→ Instructions for the task:
Write out the data exactly as given, dropping every picture.

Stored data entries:
= = = = = = =
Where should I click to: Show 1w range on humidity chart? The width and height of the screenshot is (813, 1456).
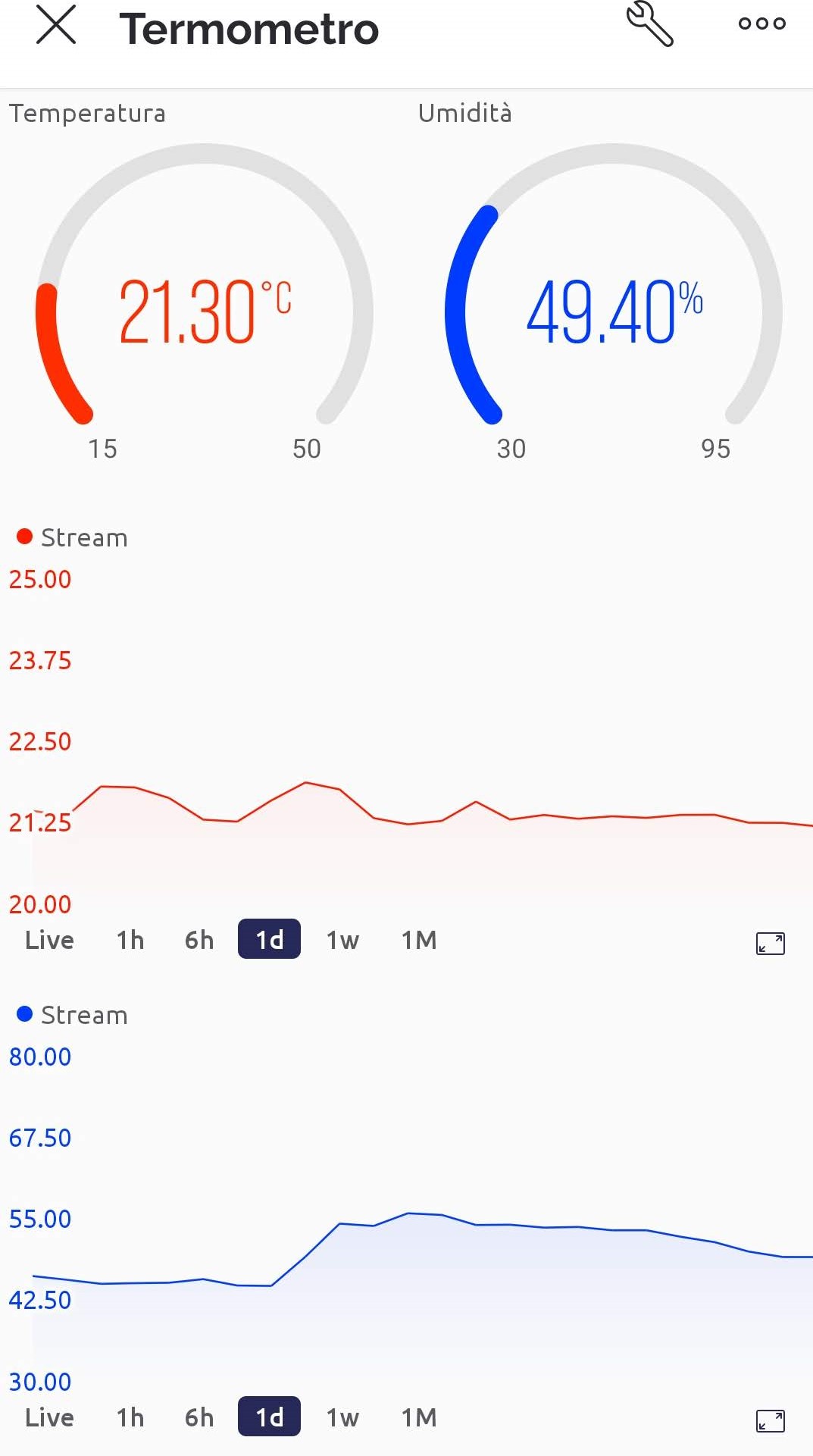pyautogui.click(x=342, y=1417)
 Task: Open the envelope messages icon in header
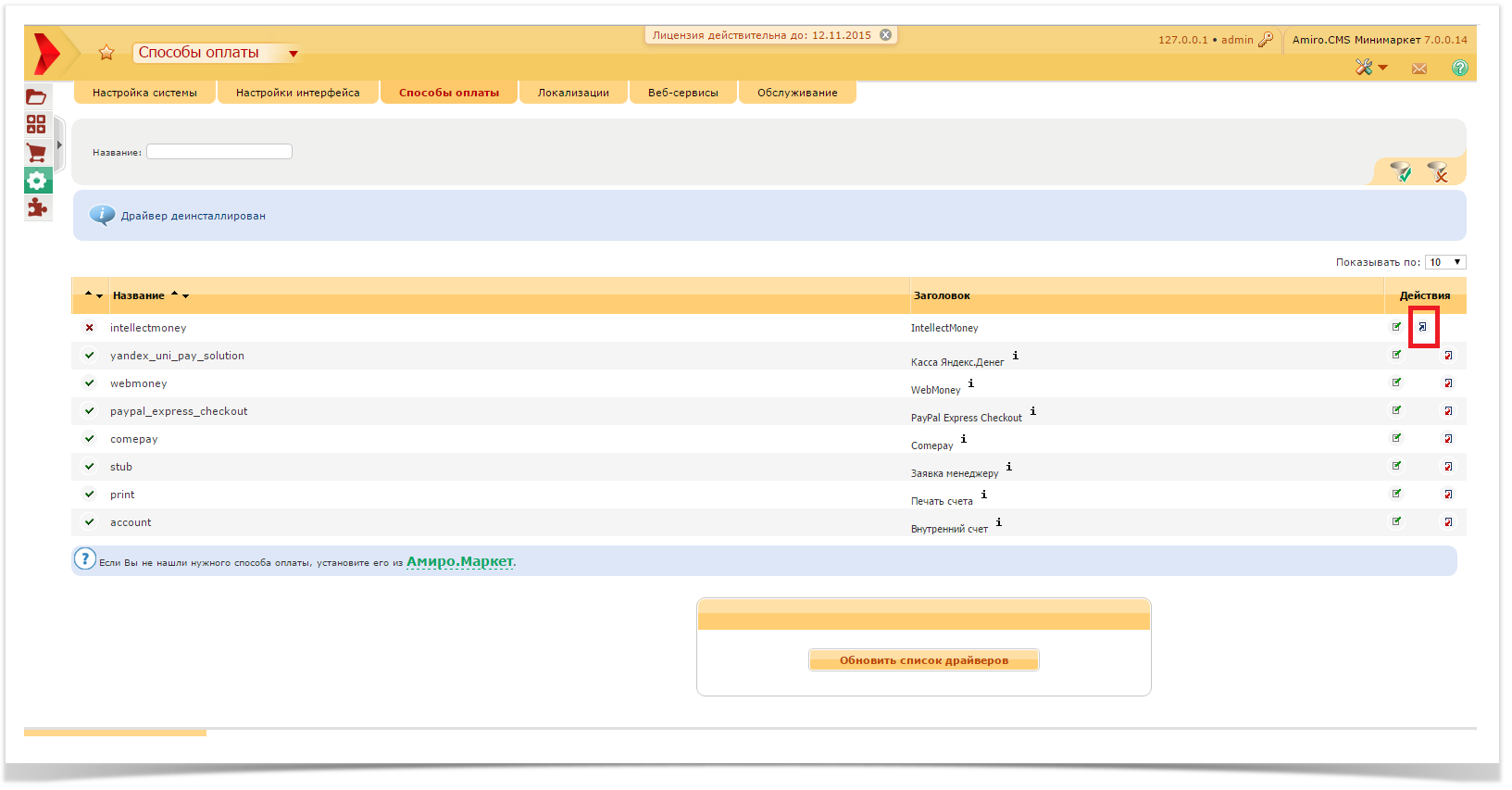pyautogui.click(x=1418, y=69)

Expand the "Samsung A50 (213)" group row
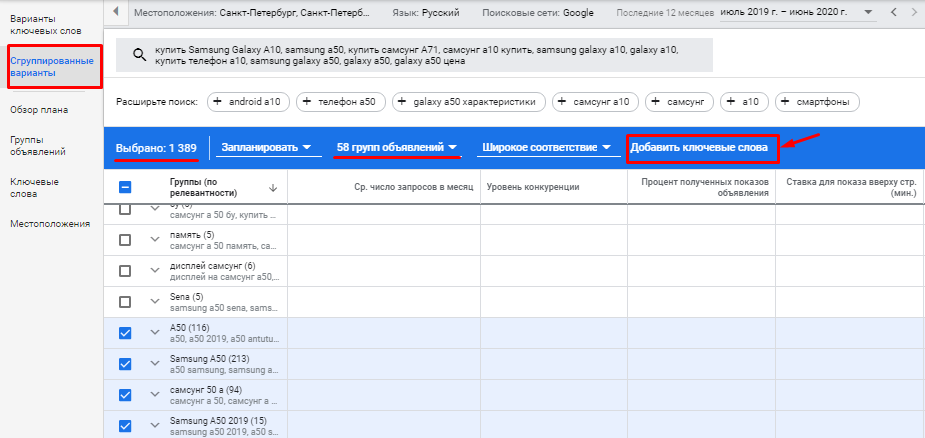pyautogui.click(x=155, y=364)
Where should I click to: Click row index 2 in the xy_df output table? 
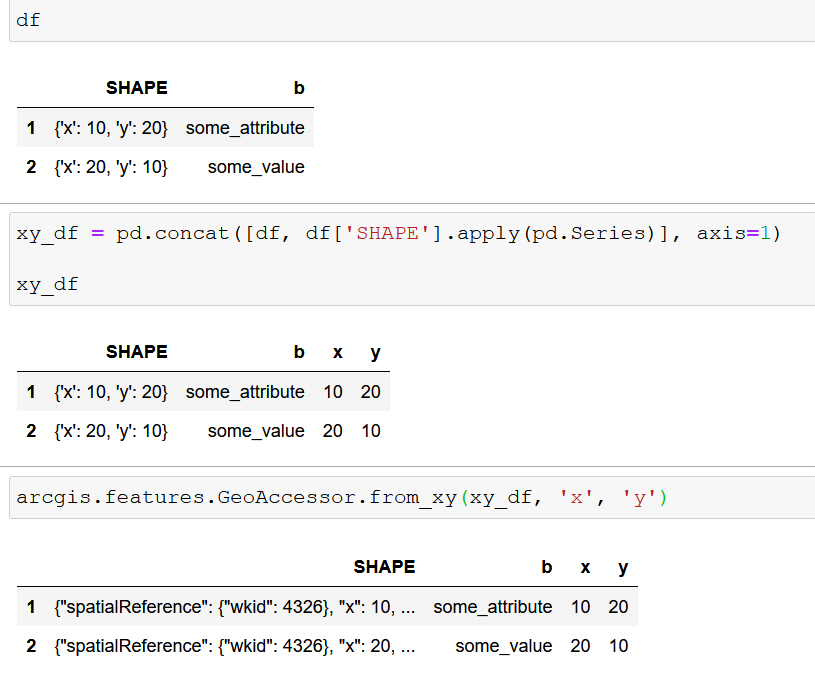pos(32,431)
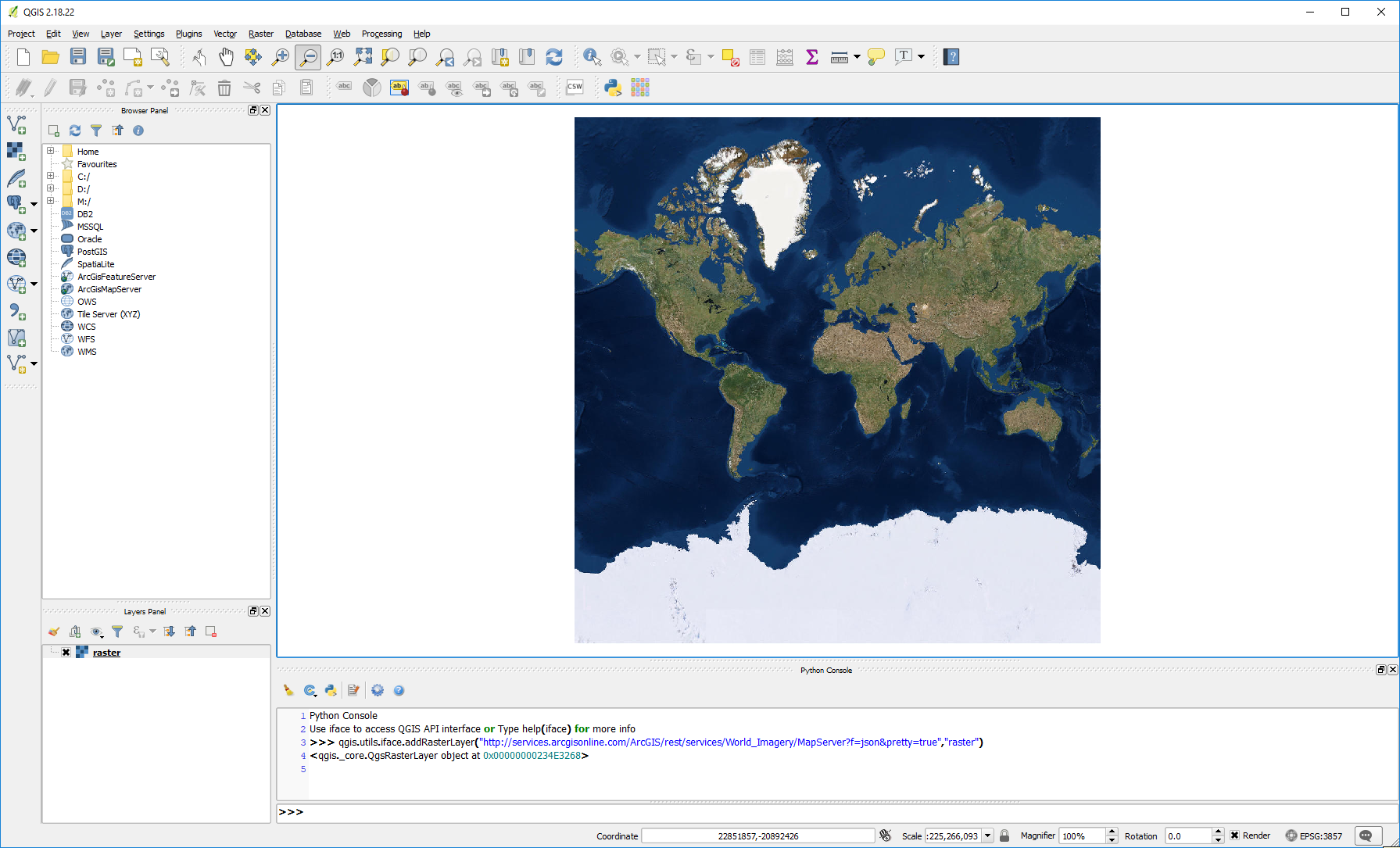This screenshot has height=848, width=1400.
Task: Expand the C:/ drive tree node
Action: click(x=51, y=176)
= = = = = = =
→ Completed exercise:
Where should I click to: Show 1w range on humidity chart? The width and height of the screenshot is (813, 1456).
pyautogui.click(x=342, y=1417)
 Task: Open the envelope messages icon in header
pyautogui.click(x=1418, y=69)

Expand the "Samsung A50 (213)" group row
pyautogui.click(x=155, y=364)
Where should I click to: Click row index 2 in the xy_df output table? 
pos(32,431)
This screenshot has height=848, width=1400.
Task: Expand the C:/ drive tree node
Action: click(x=51, y=176)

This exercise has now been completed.